● **Exercise brief**: Arrange every line of the material below as a numbered list, leaving out the blank lines.

(Dataset entries)
++++++++

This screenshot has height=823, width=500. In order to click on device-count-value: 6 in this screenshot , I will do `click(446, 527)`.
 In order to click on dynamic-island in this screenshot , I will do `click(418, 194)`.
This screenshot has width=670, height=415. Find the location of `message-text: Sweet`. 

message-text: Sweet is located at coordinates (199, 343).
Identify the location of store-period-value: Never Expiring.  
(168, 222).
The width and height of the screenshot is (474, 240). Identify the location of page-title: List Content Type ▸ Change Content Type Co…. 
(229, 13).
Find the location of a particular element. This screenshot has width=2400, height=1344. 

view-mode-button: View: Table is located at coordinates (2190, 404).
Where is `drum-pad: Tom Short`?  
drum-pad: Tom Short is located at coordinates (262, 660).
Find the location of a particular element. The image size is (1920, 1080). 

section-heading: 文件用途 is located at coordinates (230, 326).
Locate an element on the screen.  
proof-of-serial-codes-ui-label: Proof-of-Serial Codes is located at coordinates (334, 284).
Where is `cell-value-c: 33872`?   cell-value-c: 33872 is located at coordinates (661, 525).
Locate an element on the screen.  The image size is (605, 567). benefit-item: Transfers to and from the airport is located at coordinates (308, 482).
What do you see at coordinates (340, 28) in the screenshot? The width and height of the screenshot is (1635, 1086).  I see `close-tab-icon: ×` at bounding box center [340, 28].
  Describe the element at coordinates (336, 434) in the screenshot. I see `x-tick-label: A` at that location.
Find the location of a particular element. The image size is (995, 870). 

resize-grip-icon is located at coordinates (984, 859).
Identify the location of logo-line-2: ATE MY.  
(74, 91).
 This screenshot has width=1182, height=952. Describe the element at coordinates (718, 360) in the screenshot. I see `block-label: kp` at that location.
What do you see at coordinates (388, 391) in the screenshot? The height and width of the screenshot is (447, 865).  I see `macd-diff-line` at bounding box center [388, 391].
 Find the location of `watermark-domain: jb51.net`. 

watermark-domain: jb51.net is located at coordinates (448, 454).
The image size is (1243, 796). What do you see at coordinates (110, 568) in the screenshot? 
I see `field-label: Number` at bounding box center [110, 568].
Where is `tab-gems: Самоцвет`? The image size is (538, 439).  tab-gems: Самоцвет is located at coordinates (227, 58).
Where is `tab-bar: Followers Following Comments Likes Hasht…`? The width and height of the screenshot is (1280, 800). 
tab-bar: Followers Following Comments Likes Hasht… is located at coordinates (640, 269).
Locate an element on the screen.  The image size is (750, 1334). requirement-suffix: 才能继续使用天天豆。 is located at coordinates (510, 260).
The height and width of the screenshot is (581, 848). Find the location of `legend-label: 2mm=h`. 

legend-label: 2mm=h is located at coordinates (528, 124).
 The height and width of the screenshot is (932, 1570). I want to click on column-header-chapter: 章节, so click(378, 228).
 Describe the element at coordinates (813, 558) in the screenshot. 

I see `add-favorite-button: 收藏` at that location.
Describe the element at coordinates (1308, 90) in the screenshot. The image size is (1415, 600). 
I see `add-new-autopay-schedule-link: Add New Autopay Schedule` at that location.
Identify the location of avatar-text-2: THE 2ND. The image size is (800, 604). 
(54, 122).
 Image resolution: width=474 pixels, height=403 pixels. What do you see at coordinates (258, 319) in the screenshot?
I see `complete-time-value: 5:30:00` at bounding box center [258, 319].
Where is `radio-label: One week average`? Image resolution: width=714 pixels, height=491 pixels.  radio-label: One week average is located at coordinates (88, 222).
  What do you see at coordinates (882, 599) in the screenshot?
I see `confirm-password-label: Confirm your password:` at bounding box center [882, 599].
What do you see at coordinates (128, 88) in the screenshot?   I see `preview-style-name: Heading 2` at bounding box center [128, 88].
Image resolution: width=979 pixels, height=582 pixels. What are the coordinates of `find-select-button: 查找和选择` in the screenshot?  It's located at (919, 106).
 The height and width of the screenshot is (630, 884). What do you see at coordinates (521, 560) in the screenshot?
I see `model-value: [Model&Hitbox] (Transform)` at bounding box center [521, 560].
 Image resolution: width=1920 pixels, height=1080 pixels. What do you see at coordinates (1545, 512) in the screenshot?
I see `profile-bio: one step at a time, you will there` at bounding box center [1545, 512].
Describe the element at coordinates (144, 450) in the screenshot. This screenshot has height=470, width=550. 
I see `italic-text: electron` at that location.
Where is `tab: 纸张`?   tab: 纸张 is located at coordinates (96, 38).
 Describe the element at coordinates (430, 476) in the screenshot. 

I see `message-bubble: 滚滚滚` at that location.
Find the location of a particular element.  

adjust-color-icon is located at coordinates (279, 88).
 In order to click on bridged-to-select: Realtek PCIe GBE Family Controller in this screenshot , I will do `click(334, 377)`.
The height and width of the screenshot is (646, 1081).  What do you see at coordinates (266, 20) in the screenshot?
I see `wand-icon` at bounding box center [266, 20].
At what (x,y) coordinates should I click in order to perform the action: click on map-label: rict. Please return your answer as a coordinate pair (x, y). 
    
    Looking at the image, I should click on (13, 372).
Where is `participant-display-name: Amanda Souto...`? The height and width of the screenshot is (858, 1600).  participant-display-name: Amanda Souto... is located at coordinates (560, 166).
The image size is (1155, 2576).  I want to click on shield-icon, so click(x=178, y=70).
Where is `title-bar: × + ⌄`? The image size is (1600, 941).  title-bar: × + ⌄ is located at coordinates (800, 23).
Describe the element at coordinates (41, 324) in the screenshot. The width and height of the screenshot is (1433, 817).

++++++++

● **Response below**:
1. This screenshot has height=823, width=500. In order to click on device-count-value: 6 in this screenshot , I will do `click(446, 527)`.
2.  In order to click on dynamic-island in this screenshot , I will do `click(418, 194)`.
3. This screenshot has width=670, height=415. Find the location of `message-text: Sweet`. 
4. message-text: Sweet is located at coordinates (199, 343).
5. Identify the location of store-period-value: Never Expiring.  
6. (168, 222).
7. The width and height of the screenshot is (474, 240). Identify the location of page-title: List Content Type ▸ Change Content Type Co…. 
8. (229, 13).
9. Find the location of a particular element. This screenshot has width=2400, height=1344. 
10. view-mode-button: View: Table is located at coordinates (2190, 404).
11. Where is `drum-pad: Tom Short`?  
12. drum-pad: Tom Short is located at coordinates (262, 660).
13. Find the location of a particular element. The image size is (1920, 1080). 
14. section-heading: 文件用途 is located at coordinates (230, 326).
15. Locate an element on the screen.  
16. proof-of-serial-codes-ui-label: Proof-of-Serial Codes is located at coordinates (334, 284).
17. Where is `cell-value-c: 33872`?   cell-value-c: 33872 is located at coordinates (661, 525).
18. Locate an element on the screen.  The image size is (605, 567). benefit-item: Transfers to and from the airport is located at coordinates (308, 482).
19. What do you see at coordinates (340, 28) in the screenshot? The width and height of the screenshot is (1635, 1086).  I see `close-tab-icon: ×` at bounding box center [340, 28].
20.   Describe the element at coordinates (336, 434) in the screenshot. I see `x-tick-label: A` at that location.
21. Find the location of a particular element. The image size is (995, 870). 
22. resize-grip-icon is located at coordinates (984, 859).
23. Identify the location of logo-line-2: ATE MY.  
24. (74, 91).
25.  This screenshot has width=1182, height=952. Describe the element at coordinates (718, 360) in the screenshot. I see `block-label: kp` at that location.
26. What do you see at coordinates (388, 391) in the screenshot? The height and width of the screenshot is (447, 865).  I see `macd-diff-line` at bounding box center [388, 391].
27.  Find the location of `watermark-domain: jb51.net`. 
28. watermark-domain: jb51.net is located at coordinates (448, 454).
29. The image size is (1243, 796). What do you see at coordinates (110, 568) in the screenshot? 
30. I see `field-label: Number` at bounding box center [110, 568].
31. Where is `tab-gems: Самоцвет`? The image size is (538, 439).  tab-gems: Самоцвет is located at coordinates (227, 58).
32. Where is `tab-bar: Followers Following Comments Likes Hasht…`? The width and height of the screenshot is (1280, 800). 
33. tab-bar: Followers Following Comments Likes Hasht… is located at coordinates (640, 269).
34. Locate an element on the screen.  The image size is (750, 1334). requirement-suffix: 才能继续使用天天豆。 is located at coordinates (510, 260).
35. The height and width of the screenshot is (581, 848). Find the location of `legend-label: 2mm=h`. 
36. legend-label: 2mm=h is located at coordinates (528, 124).
37.  The height and width of the screenshot is (932, 1570). I want to click on column-header-chapter: 章节, so click(378, 228).
38.  Describe the element at coordinates (813, 558) in the screenshot. 
39. I see `add-favorite-button: 收藏` at that location.
40. Describe the element at coordinates (1308, 90) in the screenshot. The image size is (1415, 600). 
41. I see `add-new-autopay-schedule-link: Add New Autopay Schedule` at that location.
42. Identify the location of avatar-text-2: THE 2ND. The image size is (800, 604). 
43. (54, 122).
44.  Image resolution: width=474 pixels, height=403 pixels. What do you see at coordinates (258, 319) in the screenshot?
45. I see `complete-time-value: 5:30:00` at bounding box center [258, 319].
46. Where is `radio-label: One week average`? Image resolution: width=714 pixels, height=491 pixels.  radio-label: One week average is located at coordinates (88, 222).
47.   What do you see at coordinates (882, 599) in the screenshot?
48. I see `confirm-password-label: Confirm your password:` at bounding box center [882, 599].
49. What do you see at coordinates (128, 88) in the screenshot?   I see `preview-style-name: Heading 2` at bounding box center [128, 88].
50. Image resolution: width=979 pixels, height=582 pixels. What are the coordinates of `find-select-button: 查找和选择` in the screenshot?  It's located at (919, 106).
51.  The height and width of the screenshot is (630, 884). What do you see at coordinates (521, 560) in the screenshot?
52. I see `model-value: [Model&Hitbox] (Transform)` at bounding box center [521, 560].
53.  Image resolution: width=1920 pixels, height=1080 pixels. What do you see at coordinates (1545, 512) in the screenshot?
54. I see `profile-bio: one step at a time, you will there` at bounding box center [1545, 512].
55. Describe the element at coordinates (144, 450) in the screenshot. This screenshot has height=470, width=550. 
56. I see `italic-text: electron` at that location.
57. Where is `tab: 纸张`?   tab: 纸张 is located at coordinates (96, 38).
58.  Describe the element at coordinates (430, 476) in the screenshot. 
59. I see `message-bubble: 滚滚滚` at that location.
60. Find the location of a particular element.  
61. adjust-color-icon is located at coordinates (279, 88).
62.  In order to click on bridged-to-select: Realtek PCIe GBE Family Controller in this screenshot , I will do `click(334, 377)`.
63. The height and width of the screenshot is (646, 1081).  What do you see at coordinates (266, 20) in the screenshot?
64. I see `wand-icon` at bounding box center [266, 20].
65. At what (x,y) coordinates should I click in order to perform the action: click on map-label: rict. Please return your answer as a coordinate pair (x, y). 
66.     Looking at the image, I should click on (13, 372).
67. Where is `participant-display-name: Amanda Souto...`? The height and width of the screenshot is (858, 1600).  participant-display-name: Amanda Souto... is located at coordinates (560, 166).
68. The image size is (1155, 2576).  I want to click on shield-icon, so click(x=178, y=70).
69. Where is `title-bar: × + ⌄`? The image size is (1600, 941).  title-bar: × + ⌄ is located at coordinates (800, 23).
70. Describe the element at coordinates (41, 324) in the screenshot. The width and height of the screenshot is (1433, 817).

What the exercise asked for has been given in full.